I am grateful today for my strength. I have had my fair share of low points in my past, especially recently, however I somehow always manage to pick myself up, hold my head up high and face the day that is. There is just something inside me that doesn’t allow me to give up, an inherent hope and belief that life will get better and that the best times of my life are yet to come.

I give thanks for the empathy and compassion that drive my existence each and every day. I have been blessed with the ability to feel with others and to be moved by their struggles, which I then so often take on as my own. I am thankful for my ability to feel and love unconditionally.

I am thankful for my ability to trust. This is a big one, I often catch myself telling people that I have systemic trust issues. But if I truly come to think of it, I don’t have trust issues at all, not deep down. I simply have been burnt so often that I have tended to doubt first and then trust later (way later!). However, life can’t be lived with one or the other here, all that I have experienced and been through in life have taught me that a combination of the two is what is truly needed and that trust should be accorded to those who deserve it.

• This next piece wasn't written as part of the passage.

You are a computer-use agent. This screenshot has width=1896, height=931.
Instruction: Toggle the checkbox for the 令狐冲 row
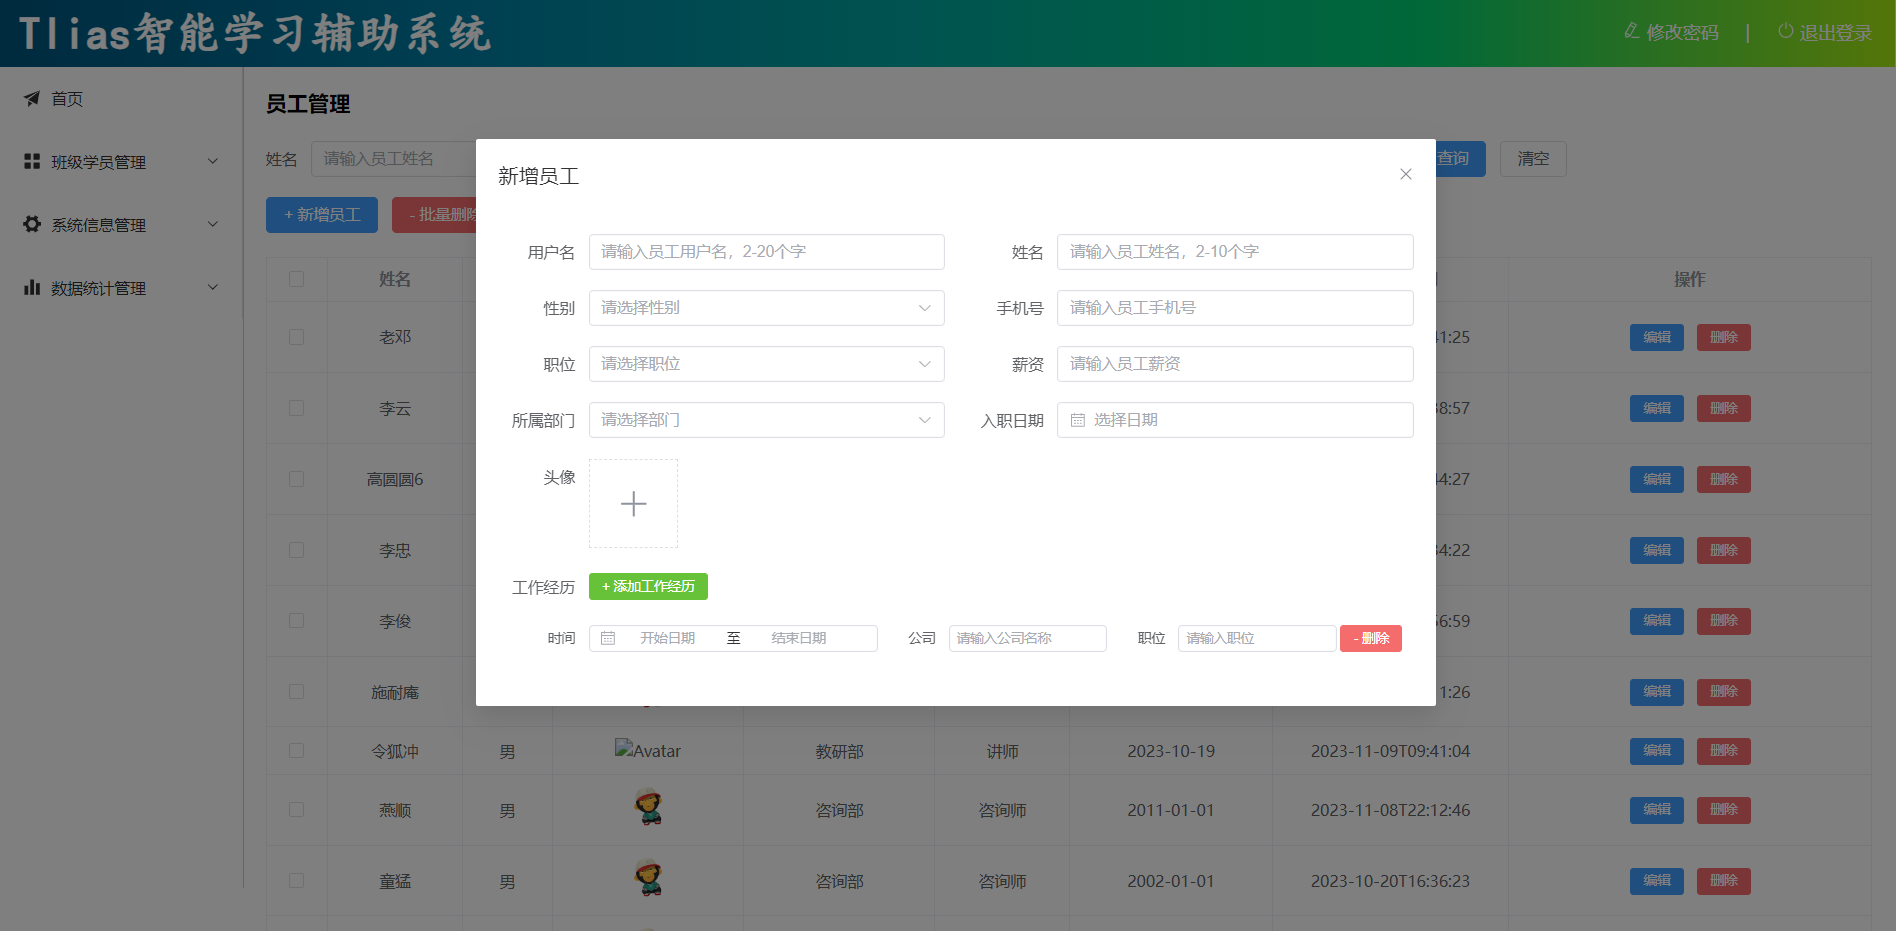296,750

I give thanks to the person that I was in past, the lessons I have learnt and the traumas I have encountered. Because they have taught me that love is not to be found elsewhere, from other people or some far off belief in the perfect ending. Love is to be found within oneself. I will be the first to admit that is a foreign concept to me, however I am so very grateful that I have been taught this lesson at this particular stage of my life. I commit to working towards it and loving and being thankful towards my own being. So again, I give thanks to myself and all my little quirks, oddities and strangeness, for I am me and there is no one else like me in this world.